◆ Information supplied:
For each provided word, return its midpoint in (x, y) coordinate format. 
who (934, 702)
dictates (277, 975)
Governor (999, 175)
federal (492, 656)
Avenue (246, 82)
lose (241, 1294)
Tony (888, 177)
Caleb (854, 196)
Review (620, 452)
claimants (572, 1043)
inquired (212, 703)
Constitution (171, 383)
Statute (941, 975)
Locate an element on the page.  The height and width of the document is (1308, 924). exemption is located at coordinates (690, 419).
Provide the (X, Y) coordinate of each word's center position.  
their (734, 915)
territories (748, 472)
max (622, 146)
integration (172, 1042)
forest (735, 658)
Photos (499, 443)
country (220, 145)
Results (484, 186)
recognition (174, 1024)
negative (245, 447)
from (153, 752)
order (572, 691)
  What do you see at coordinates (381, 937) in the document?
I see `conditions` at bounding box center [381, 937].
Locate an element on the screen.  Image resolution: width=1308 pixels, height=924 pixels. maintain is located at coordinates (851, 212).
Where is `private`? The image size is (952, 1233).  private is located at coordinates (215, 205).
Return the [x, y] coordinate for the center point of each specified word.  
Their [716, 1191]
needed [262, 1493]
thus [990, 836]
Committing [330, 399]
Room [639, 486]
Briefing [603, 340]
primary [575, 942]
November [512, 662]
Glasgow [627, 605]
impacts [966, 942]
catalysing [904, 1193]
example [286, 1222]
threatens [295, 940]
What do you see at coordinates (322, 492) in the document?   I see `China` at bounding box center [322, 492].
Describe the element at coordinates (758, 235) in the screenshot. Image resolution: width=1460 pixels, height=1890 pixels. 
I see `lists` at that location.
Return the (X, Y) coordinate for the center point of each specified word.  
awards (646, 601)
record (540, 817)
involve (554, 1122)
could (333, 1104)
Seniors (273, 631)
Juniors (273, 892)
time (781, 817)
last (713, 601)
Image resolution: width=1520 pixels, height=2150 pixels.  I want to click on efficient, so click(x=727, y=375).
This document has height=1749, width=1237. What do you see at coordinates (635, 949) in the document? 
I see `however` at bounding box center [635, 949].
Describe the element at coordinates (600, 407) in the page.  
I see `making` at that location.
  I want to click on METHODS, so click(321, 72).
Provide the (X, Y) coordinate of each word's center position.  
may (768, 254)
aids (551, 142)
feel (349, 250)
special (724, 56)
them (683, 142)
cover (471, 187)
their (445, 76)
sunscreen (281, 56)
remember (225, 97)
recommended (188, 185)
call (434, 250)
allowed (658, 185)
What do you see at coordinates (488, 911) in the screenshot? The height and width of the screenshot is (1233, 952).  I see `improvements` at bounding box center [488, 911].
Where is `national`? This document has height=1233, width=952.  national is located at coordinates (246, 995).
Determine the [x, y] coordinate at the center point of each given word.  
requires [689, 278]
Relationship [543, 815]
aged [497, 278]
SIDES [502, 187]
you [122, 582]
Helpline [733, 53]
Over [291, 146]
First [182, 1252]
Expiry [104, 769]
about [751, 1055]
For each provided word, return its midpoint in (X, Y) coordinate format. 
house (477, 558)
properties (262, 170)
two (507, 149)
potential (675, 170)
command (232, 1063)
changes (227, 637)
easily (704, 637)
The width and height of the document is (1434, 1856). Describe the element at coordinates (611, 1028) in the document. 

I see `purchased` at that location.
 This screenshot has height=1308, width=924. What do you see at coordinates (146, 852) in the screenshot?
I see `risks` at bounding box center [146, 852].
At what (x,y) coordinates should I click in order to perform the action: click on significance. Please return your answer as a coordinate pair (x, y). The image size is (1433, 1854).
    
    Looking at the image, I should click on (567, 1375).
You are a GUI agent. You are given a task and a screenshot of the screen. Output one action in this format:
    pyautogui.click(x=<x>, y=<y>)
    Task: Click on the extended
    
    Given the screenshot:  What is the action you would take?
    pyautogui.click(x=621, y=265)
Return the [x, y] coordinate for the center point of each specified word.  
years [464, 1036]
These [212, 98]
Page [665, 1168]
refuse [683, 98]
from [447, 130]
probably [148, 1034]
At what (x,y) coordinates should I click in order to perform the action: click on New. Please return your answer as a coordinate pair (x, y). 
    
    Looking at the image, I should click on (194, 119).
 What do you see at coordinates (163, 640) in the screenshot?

◆ Set problem: Can you set down the stretch of items above, from the line containing "from (153, 752)" through the line containing "What do you see at coordinates (322, 492)", with both of those lines included and every line reproduced verbatim?

◆ Task result:
from (153, 752)
order (572, 691)
  What do you see at coordinates (381, 937) in the document?
I see `conditions` at bounding box center [381, 937].
Locate an element on the screen.  Image resolution: width=1308 pixels, height=924 pixels. maintain is located at coordinates (851, 212).
Where is `private`? The image size is (952, 1233).  private is located at coordinates (215, 205).
Return the [x, y] coordinate for the center point of each specified word.  
Their [716, 1191]
needed [262, 1493]
thus [990, 836]
Committing [330, 399]
Room [639, 486]
Briefing [603, 340]
primary [575, 942]
November [512, 662]
Glasgow [627, 605]
impacts [966, 942]
catalysing [904, 1193]
example [286, 1222]
threatens [295, 940]
What do you see at coordinates (322, 492) in the document?   I see `China` at bounding box center [322, 492].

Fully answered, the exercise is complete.